For perhaps the first time, California's political watchdog agency is cracking down on an independent expenditure committee for illegally coordinating donations with a legislative candidate's campaign.
Joaquin Ross and an IE committee he helped run, Respondent Voters for a New California, have agreed to pay a $6,500 fine, according to the Fair Political Practices Commission, which will consider the settlement April 25.
Ross is the son of veteran Democratic political consultant Richie Ross, and the IE involved in the case was the recipient of funds raised by an official of the California Latino Legislative Caucus in hopes of boosting Latino candidates.
Ross did not immediately return a call for comment Monday and Gary Winuk, FPPC enforcement officer, said he could not discuss the case before FPPC action on it next week.
Independent expenditure committees are not bound by contribution limits that apply to donations made directly to candidates, but they are not allowed to coordinate campaign activities with the candidates they are supporting.
Capitol watchdogs have long suspected illegal coordination between IEs and candidates, but such accusations are hard to prove. The Ross case may be the first in which the agency has negotiated a fine over such a violation.
Ross acknowledged being the conduit for illegally spending $28,892 for three mass mailings in support of Luis Alejo during a primary election for an Assembly seat stretching from Santa Clara to Monterey counties.
Alejo, a Watsonville Democrat, beat two party challengers in the June 2010 primary for the open seat, and he won the general election by 25 percentage points.
Alejo, who is not accused of wrongdoing, said Monday that he is not aware of the FPPC case or details of the IE's spending. "I trust the FPPC's investigation was thorough and their judgment will be just," he said.

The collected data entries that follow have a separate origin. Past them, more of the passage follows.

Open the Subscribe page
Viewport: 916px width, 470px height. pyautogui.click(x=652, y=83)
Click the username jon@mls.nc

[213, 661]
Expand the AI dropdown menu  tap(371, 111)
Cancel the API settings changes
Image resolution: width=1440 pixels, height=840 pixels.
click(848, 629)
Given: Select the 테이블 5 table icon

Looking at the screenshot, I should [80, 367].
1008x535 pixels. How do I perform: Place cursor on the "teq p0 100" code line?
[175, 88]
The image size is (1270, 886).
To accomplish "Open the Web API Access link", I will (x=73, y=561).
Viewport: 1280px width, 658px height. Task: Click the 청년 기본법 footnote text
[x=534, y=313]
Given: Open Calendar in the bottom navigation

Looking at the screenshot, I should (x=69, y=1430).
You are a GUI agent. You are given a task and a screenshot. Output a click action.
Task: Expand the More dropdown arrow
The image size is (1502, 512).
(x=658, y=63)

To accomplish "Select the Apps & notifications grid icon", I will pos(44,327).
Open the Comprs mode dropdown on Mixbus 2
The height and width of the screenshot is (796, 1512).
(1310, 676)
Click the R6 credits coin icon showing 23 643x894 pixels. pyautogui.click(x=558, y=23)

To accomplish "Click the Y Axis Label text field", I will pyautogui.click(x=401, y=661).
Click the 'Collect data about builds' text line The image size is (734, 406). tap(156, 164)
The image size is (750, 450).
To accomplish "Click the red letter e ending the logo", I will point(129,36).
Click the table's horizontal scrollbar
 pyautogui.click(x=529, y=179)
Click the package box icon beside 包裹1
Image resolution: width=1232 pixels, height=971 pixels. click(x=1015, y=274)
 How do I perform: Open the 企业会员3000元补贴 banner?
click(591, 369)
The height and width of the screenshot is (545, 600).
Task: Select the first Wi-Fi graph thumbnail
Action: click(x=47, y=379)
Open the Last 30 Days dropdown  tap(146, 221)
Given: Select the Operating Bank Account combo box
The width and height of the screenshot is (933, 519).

Under state elections law, Respondent Voters for a New California could not have donated more than $3,900 to Alejo's primary campaign unless it spent independently on his behalf, with no coordination between the two.
Ross violated state elections law by providing such coordination. He was Alejo's paid campaign manager and was a principal officer of the IE committee, according to the FPPC.
"While purporting to act as principal officer of Respondent Voters for a New California, respondent Joaquin Ross approved the committee's payment for the mass mailings," the FPPC said.
"He knew the payment amounted to an over-the-limit contribution to the Alejo campaign - by virtue of his dual role as agent for both parties - but he did not attempt to stop the mass mailings before they were mailed," the FPPC added.
Ross also concealed the illegal contribution from the public by failing to inform the IE's treasurer that the $28,892 was not a true independent expenditure, according to the FPPC.
"The pre-election campaign statement was filed before the election, and the contribution information should have been made available to the public before the election, the agency said.
Ross realized about May 4, 2010 that he had erred - before the fliers were sent - but he did nothing to stop the mailings, the FPPC said.
Respondent Voters For a New California was run by Ross and by Minnie Santillan, who was chief of staff to then-Assemblyman Tony Mendoza, vice chairman of the California Latino Legislative Caucus, the FPPC said. Santillan declined comment Monday.
Mendoza "would make telephone calls on behalf of the committee and attend fundraisers for the committee, which is how the committee raised money," the FPPC report said.
Evidence sparking the allegations against Ross and the IE include various communications between Alejo, Mendoza and Respondent Voters for a New California, the watchdog agency noted.
On April 28, 2010, the FPPC said, Alejo stated in an e-mail to Ross: "I just got a text from Tony Mendoza that he hears IEs will drop for (a competitor) and some for me. He states in his text that I need many more good pictures on the website ASAP!!!"
"Later that morning," the FPPC added, "Joaquin Ross sent (Alejo) a reply e-mail about taking the photographs and stated, "I know what they're looking for."
Circumventing campaign limits "is a serious violation" of elections law that "provides an unfair advantage to one candidate over another in an election," the FPPC report said.
The proposed settlement, a $6,500 fine, consists of $3,000 for exceeding the state's campaign contribution limit and $3,500 for hiding the violation by filing a false pre-election campaign statement.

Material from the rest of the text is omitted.